Réponse à La Diagonale, collectif de « sarkozystes de gauche et progressistes »

Par David Dufresne, 9 mars 2007 | 203 Lectures

Ce matin, dans Libé, un collectif dit de « sarkozystes de gauche et progressistes », appelé La Diagonale1, livre un rebond. Ce rebond fait rebond à deux autres rebonds : celui du collectif Spartacus, de hauts fonctionnaires socialistes devenus Bayrouistes, et celui d’Hannibal, émanant de hauts fonctionnaires socialistes convertis au socialisme qui ne l’est pas/plus (le Ségolinisme).

Première chouette nouvelle : dans les hautes sphères, on s’amuse donc. Bien. Bravo.

Ecoutons donc ces gens qui ont pris la tangente, cette Diagonale du Fou. C’est instructif.

Après avoir dit tant de mal leurs anciens amis/collègues, ils se courbent devant leur Roi, leur nouveau Roi, le fatigué Nicolas Sarkozy (hier, surFrance 2, chez Arlette Chabot : ses traits étaient tirés comme une facture serrée d’un menuisier à Neuilly).

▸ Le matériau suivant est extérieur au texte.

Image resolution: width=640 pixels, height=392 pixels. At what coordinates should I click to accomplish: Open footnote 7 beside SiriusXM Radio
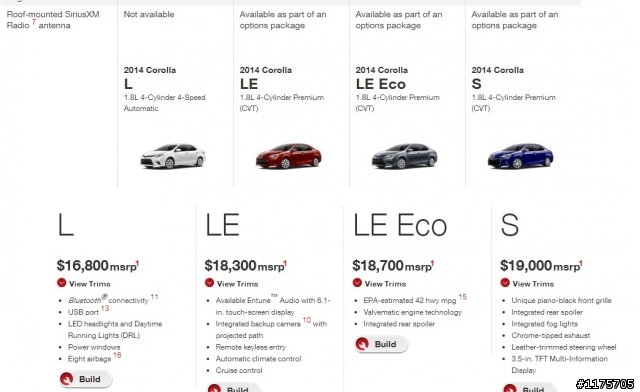(x=34, y=22)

« Nous pensons qu’aujourd’hui, Nicolas Sarkozy est le seul homme à se positionner sur la rupture et à vouloir moderniser notre pays. Loin de l’idée de rejoindre l’UMP, nous nous déclarons ouverts à sa méthode qui s’illustre par sa grande capacité d’écoute, sa modernité et son volontarisme. »

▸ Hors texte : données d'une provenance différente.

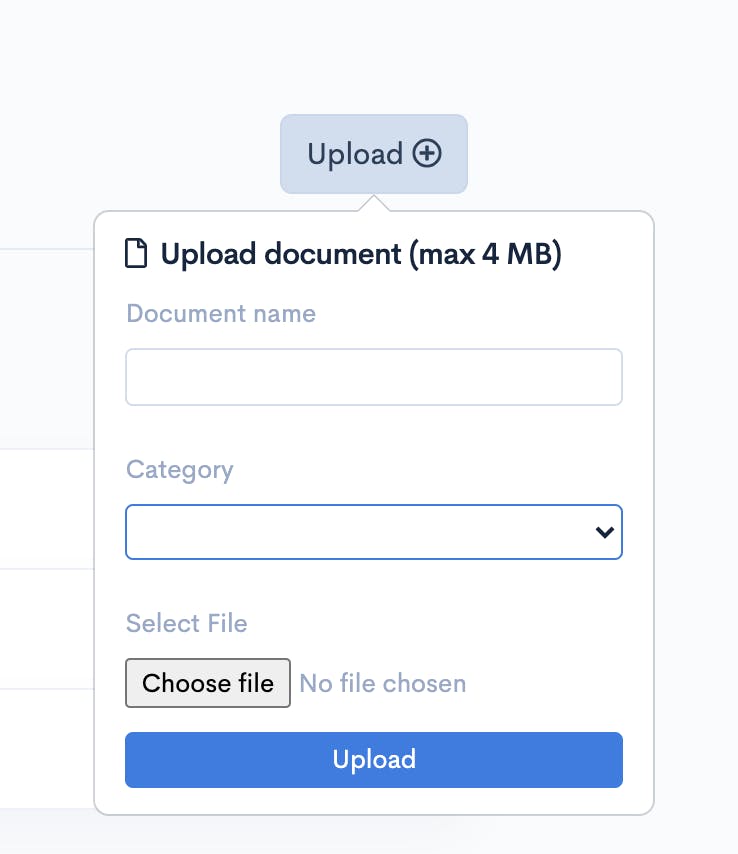This screenshot has width=738, height=854.
Task: Open the Category dropdown
Action: point(374,532)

Faux. Tous les candidats jouent sur la rupturette. Sans exception. La rupture, c’est le hochet du candidat 2007. Le mot qu’il secoue à tout bout de champ pour faire du bruit, et pour faire bien. Quand bien même la France a connu en deux ans trois ruptures majeures : le Non au Référendum, le Non au CPE, et les novembristes de banlieue 2005 ; et que bien peu de candidats semblent n’en avoir tiré ni synthèse ni idée ni projet ni sursaut ni compréhension ni enseignement ni leçon ni rien. Façades que tout cela.

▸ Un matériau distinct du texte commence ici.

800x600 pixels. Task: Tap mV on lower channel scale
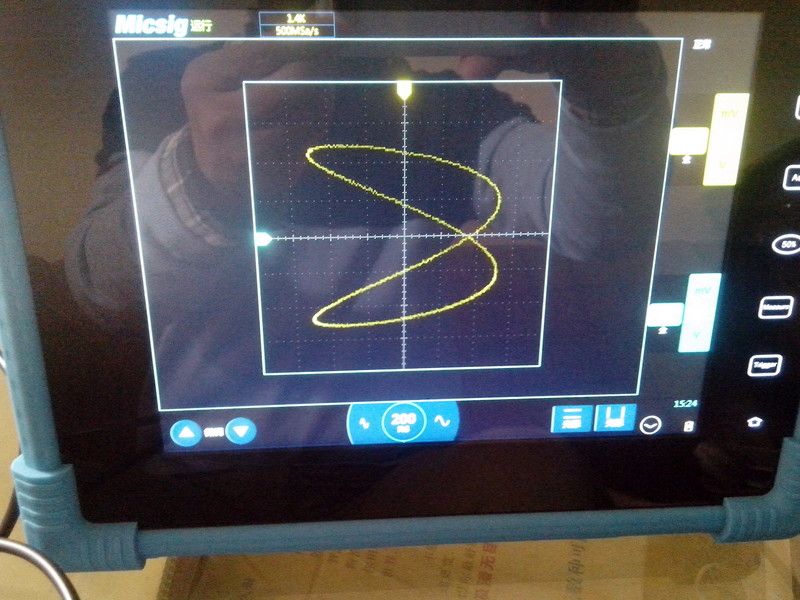tap(701, 291)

« Nicolas Sarkozy ouvre de nouvelles pistes par-delà les clivages. Certains sont sensibles à sa capacité à maîtriser l’ordre public et à combattre la première des injustices sociales qu’est l’insécurité. »

Faut il vraiment répondre à cette contre-vérité ? L’insécurité a-t-elle vraiment baissé ? Mais surtout : l’ordre public n’est-il qu’affaire d’ordre policier ? Est-ce vraiment, ça, être « sarkozyste de gauche » ? Jouer sur tous les tableaux : la gauche pour bien faire ; la droite pour faire bien. C’est toujours le même malentendu avec les néo-conservateurs : cette façon qu’ils ont de s’aggriper à une jeunesse de « gauche » pour éviter de voir leurs rides droitiser leur visage.

D’ailleurs, Sarkozy lui même n’en rajoute pas sur cette question : il sait que son bilan n’est pas aussi bon qu’il le prétendait les années précédentes. La preuve : lui si virulent en 2002 fait tout pour que le débat porte sur d’autres choses. Façades encore que tout cela.

« D’autres apprécient son goût pour la méritocratie républicaine à travers la culture du travail et la relance de l’ascenseur social grâce à la discrimination positive. »

Ascenseur social. Méritocratie. Culture du travail. Relisez vous, mesdames et messieurs. Ascenseur social. Méritocratie. Culture du travail. Vous sentez ? Ascenseur social. Méritocratie. Culture du travail. Le vent ? Ascenseur social. Méritocratie. Culture du travail. Vos mots ? Ascenseur social. Méritocratie. Culture du travail. Vous sentez le vent de vos mots ? Ascenseur social. Méritocratie. Culture du travail. Dans quel monde vivez vous ? Ni liftier, ni rentier, voici ma devise. Merci de vous renouveller à l’avenir.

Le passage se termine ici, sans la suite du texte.